Lucas Gilford admires his handiwork Wednesday as he and other students in Mary Riley’s fifth-grade class at Edgewater Elementary make paper snowflakes. The snowflakes will be hung at Chalk Hill, an elementary school near Newtown, Conn. Sandy Hook Elementary students will start to attend Chalk Hill in January.
Ask a child to help, and often enough, he or she will.
Fifth graders at Edgewater Elementary took scissors to paper Wednesday, cutting out snowflakes and planning a surprise for strangers. The paper snowflakes are bound for Connecticut, to help welcome a group of students into a new school.
The Edgewater students didn’t need to know the children who will see their artwork. It was enough to know that others would have a little more joy around Christmas. “It makes me feel happy and thankful,” Kevin Reynolds said of the project.
Hallie Mitchell, seated next to Kevin, chimed in. “Happy for the kids,” she said.
Edgewater students have joined children in schools across the country by making paper snowflakes for the students of Sandy Hook Elementary, the Newtown, Conn., school where a gunman on Friday killed 26 people, including 20 children. When Sandy Hook students return after winter break, they won’t go back to their old school. They’ll go to Chalk Hill, a school in a neighboring town.
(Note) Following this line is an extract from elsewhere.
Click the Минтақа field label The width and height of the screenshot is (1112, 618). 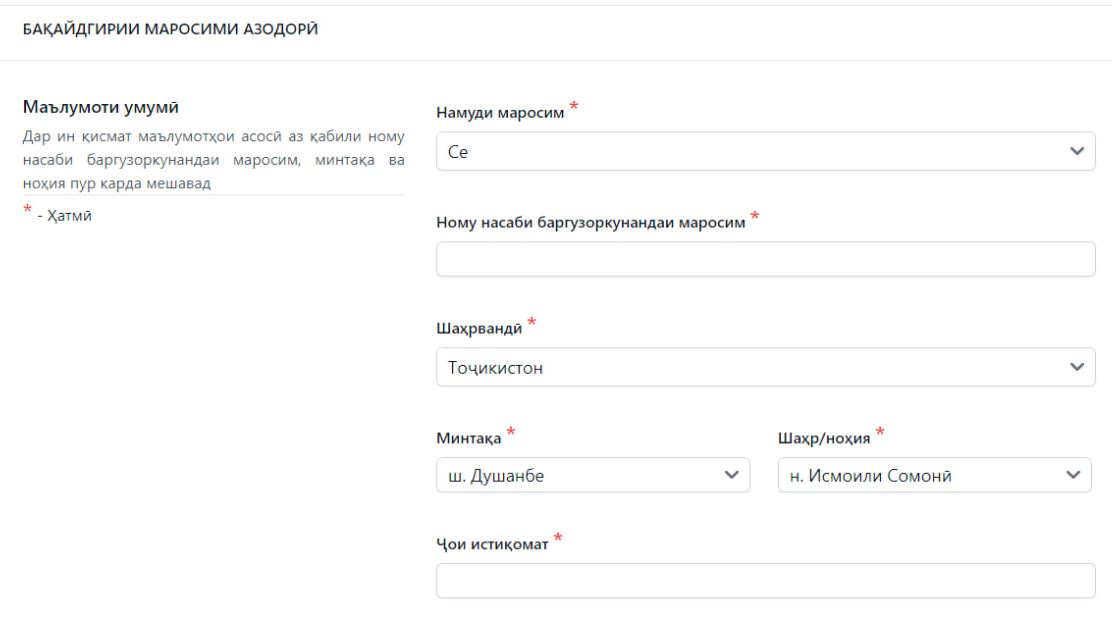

It will be a strange place for them, in a strange time. The snowflakes will be hung throughout the school, creating a sort of “winter wonderland” for the children, a silent message of support from thousands of students they have never met.
The Connecticut PTSA has led the effort nationally, at the request of the Sandy Hook Parent Teacher Association. In Toledo, the snowflake drive is led by Melody Basta, a special education teacher at Edgewater Elementary, whose cousin, Sue Zimmerman, works for the Newtown Public School District.
The cousins have been in contact through Facebook since the shooting. Ms. Basta asked her cousin if she could do anything to help.
As a mother and a elementary school teacher, Ms. Basta said the mass shooting in Sandy Hook make her sick to her stomach. She said she hoped the snowflakes would give the students a bit of solace as they returned to school.
She knows it’s only a small gesture.
“If a snowflake is all that's needed to do that," Ms. Basta said, "I'll make a million snowflakes."
Taylor Zay cuts out a snowflake as she and other students in Mary Riley's fifth grade class at Edgewater Elementary make snowflakes for the Blizzards of Blessings campaign.
In Toledo Public Schools, Burroughs, Sherman, Ottawa River, and Riverside have joined Edgewater in the snowflake drive. Similar efforts are under way in other districts. The students wrote their names, their schools, and their hometowns on the snowflakes, so the Newtown students know that kids across the country sent them.
The Edgewater fifth graders were more than happy to pitch in. Making snowflakes is cool, and many could sympathize with the fear of walking into a new building. Ian Salyers, 10, said he was making snowflakes so that kids wouldn’t get mad that they didn’t like their new school.
Without knowing it, the fifth graders are there to help the students from Sandy Hook. Their teachers didn’t tell them that the snowflakes they made are for those children. Instead, the teachers just told them their gifts were for students who were going to a new school, and that the snowflakes would help welcome them to the building.
On the verge of middle school, the fifth graders are old enough to know what happened in Newtown, but maybe not quite old enough to really comprehend the tragedy. Most, when asked, simply said they felt sad for the kids and their parents.
When Courtney Marks, 11, learned about the shooting from the news, she, too, felt sad. She thought about her nephew, who is in kindergarten.
“If he ever got hurt,” she said, “I would be there to help.”